Misleading Presentation of COVID-19 Multifocal Pneumonia with Superimposed Mycoplasma Infection Diagnosed by Chest CT Imaging: A Case Report

Talalaev MA, Ghazvini K, Manella S, Tse A, Lazovic G and Arenstein J

Introduction: A chest CT plays a pivotal role in the early detection and diagnosis of COVID-19 pulmonary disease. Concurrent infections of and Mycoplasma pneumonia and may present additional challenges with respect to diagnosis, treatment, and recovery of patients with superimposed pulmonary processes.

Patient Concerns: A 39-year-old male presented to the Emergency Room with fever and malaise for three days. Patient denied cough or dyspnea.

Diagnosis: Chest x-ray (CXR) showed a cavitary lesion in the left mid-lung consistent with a possible lung abscess. Chest Computed Tomography (CT) revealed bilateral multifocal mixed ground-glass/solid airspace opacities, but no pleural effusion, pneumothorax, or pleural thickening.
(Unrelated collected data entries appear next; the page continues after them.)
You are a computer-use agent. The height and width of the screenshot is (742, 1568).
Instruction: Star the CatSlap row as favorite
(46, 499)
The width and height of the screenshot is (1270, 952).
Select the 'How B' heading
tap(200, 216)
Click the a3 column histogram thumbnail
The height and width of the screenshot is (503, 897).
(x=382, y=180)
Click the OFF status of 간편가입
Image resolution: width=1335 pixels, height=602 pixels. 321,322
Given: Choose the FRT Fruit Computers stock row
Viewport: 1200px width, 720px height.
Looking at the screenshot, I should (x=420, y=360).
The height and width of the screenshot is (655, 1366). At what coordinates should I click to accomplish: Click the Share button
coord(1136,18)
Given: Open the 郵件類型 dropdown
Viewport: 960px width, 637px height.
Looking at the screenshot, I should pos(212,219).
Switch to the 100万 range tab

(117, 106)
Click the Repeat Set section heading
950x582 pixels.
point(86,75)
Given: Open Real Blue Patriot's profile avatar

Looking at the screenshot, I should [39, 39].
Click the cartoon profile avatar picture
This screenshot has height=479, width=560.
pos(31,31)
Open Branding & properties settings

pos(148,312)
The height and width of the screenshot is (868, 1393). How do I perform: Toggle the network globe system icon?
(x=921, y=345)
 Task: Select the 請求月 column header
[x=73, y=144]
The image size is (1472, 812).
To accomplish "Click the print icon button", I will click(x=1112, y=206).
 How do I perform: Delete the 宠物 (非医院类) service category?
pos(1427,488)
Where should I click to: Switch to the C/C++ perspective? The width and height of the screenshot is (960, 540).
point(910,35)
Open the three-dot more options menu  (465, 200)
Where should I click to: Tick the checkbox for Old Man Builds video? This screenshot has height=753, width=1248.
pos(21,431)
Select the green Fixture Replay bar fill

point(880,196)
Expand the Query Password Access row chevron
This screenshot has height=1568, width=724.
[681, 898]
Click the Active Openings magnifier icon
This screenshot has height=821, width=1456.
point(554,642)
Microbiologic and serologic evaluation demonstrated positive Mycoplasma IgM and positive COVID-19 test. Interventions: Patient was treated with Azithromycin IV and standard steroid course, and showed rapid improvement.

Outcomes: Repeated CXR demonstrated mild interval improvement of bilateral ground-glass opacities and interval resolution of left lung opacity.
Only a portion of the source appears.